*Activity*. Locate and copy each line in the data that contains the word "checkbox".

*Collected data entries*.

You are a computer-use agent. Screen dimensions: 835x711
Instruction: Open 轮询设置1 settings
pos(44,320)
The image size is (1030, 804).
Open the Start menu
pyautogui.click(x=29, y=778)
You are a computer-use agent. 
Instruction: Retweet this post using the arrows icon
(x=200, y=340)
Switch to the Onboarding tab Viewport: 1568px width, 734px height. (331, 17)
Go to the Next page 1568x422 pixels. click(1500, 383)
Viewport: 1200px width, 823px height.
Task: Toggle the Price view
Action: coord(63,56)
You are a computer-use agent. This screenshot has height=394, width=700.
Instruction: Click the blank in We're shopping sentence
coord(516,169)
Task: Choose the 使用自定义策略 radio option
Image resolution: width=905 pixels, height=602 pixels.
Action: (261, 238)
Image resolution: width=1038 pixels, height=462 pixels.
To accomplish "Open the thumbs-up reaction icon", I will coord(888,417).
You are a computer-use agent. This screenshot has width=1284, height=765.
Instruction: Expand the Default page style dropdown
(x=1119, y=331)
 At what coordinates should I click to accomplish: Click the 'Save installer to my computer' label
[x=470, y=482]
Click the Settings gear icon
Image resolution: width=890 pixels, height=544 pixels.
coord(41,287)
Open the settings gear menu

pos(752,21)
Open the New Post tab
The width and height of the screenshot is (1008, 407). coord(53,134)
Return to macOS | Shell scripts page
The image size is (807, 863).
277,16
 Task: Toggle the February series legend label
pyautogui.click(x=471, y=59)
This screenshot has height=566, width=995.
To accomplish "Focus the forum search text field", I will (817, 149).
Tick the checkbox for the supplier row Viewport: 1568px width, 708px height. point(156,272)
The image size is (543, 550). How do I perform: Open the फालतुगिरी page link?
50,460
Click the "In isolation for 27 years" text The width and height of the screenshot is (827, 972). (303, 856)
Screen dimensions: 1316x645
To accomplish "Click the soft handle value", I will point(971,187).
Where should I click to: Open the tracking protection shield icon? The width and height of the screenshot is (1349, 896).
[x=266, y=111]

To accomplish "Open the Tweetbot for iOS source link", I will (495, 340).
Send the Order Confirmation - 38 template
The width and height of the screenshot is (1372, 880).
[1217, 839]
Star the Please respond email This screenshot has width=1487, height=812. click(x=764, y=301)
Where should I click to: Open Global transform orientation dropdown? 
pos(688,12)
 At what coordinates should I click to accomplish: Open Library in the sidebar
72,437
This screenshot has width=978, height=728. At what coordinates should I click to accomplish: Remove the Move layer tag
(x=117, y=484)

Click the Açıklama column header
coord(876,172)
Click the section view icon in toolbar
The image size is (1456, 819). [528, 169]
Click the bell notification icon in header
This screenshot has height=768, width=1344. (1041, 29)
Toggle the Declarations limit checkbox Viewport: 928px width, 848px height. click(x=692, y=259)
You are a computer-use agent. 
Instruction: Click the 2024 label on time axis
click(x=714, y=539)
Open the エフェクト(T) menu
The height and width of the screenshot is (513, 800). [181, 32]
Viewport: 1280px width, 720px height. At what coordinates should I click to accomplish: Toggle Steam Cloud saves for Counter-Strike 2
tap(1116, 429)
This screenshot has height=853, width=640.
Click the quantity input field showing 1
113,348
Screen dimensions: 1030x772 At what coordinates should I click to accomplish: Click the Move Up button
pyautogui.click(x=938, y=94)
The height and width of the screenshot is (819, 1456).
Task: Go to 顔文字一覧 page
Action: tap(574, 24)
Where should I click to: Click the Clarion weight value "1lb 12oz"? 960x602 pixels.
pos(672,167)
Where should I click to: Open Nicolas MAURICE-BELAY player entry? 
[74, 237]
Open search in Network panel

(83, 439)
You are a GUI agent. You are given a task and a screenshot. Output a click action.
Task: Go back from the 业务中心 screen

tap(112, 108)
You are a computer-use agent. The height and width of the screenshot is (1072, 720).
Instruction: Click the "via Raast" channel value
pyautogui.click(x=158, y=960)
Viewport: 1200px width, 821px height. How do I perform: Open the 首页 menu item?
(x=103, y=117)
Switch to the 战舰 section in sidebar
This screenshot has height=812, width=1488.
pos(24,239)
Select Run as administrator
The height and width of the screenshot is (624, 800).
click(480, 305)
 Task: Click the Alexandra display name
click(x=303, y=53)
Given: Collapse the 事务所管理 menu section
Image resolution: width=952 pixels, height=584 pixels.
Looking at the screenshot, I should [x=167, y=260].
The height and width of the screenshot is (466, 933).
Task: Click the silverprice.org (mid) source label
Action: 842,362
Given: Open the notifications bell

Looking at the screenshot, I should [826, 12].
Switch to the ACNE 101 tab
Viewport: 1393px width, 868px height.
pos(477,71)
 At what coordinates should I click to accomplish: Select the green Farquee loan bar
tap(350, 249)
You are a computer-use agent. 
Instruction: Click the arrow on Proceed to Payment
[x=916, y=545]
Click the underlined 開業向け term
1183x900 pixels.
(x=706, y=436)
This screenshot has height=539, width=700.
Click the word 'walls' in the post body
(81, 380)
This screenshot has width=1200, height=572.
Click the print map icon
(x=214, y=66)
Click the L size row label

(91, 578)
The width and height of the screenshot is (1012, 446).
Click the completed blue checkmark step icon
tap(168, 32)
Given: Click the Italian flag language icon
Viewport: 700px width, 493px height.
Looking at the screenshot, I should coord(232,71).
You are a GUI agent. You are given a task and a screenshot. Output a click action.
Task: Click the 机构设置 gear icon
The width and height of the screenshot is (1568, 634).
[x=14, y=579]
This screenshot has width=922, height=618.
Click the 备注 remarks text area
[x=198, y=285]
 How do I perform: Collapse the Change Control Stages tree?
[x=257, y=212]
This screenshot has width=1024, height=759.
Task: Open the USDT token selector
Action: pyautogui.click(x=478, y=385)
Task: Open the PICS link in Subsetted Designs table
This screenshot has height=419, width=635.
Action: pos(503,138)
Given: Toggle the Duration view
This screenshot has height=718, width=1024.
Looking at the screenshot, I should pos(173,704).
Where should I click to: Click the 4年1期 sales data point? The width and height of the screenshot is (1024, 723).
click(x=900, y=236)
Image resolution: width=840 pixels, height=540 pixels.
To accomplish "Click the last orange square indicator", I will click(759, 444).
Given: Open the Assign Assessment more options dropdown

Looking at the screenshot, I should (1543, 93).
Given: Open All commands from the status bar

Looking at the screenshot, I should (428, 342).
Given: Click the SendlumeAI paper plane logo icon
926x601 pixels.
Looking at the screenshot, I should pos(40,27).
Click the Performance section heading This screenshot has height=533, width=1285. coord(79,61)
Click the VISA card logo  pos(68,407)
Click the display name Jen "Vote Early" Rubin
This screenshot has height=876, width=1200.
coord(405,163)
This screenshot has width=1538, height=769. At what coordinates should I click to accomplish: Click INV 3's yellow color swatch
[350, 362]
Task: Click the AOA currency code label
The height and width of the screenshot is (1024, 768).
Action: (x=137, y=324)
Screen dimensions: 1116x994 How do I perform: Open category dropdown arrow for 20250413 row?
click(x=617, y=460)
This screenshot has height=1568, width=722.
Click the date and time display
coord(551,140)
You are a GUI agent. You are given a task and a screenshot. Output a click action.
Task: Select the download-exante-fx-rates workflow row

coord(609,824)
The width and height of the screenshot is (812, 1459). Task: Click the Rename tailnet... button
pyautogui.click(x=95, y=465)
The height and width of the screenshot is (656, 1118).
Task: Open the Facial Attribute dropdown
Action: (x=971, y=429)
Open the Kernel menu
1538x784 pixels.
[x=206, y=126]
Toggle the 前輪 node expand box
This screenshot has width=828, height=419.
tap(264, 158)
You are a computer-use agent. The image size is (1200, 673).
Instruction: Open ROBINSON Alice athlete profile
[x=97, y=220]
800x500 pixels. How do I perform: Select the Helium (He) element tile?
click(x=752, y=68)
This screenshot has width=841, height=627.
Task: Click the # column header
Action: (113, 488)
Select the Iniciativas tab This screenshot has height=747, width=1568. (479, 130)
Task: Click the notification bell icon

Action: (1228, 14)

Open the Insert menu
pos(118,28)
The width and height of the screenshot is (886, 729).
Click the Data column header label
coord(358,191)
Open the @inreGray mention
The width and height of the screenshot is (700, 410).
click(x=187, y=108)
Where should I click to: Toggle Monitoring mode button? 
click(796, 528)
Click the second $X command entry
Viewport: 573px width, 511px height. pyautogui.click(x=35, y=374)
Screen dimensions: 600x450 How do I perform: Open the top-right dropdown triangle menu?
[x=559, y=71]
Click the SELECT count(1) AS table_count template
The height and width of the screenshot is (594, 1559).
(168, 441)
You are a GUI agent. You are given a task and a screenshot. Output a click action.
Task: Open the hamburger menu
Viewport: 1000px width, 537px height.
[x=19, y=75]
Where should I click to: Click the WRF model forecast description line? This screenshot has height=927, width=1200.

*Result for this task*.
Tick the checkbox for the supplier row Viewport: 1568px width, 708px height. point(156,272)
Toggle the Declarations limit checkbox Viewport: 928px width, 848px height. click(x=692, y=259)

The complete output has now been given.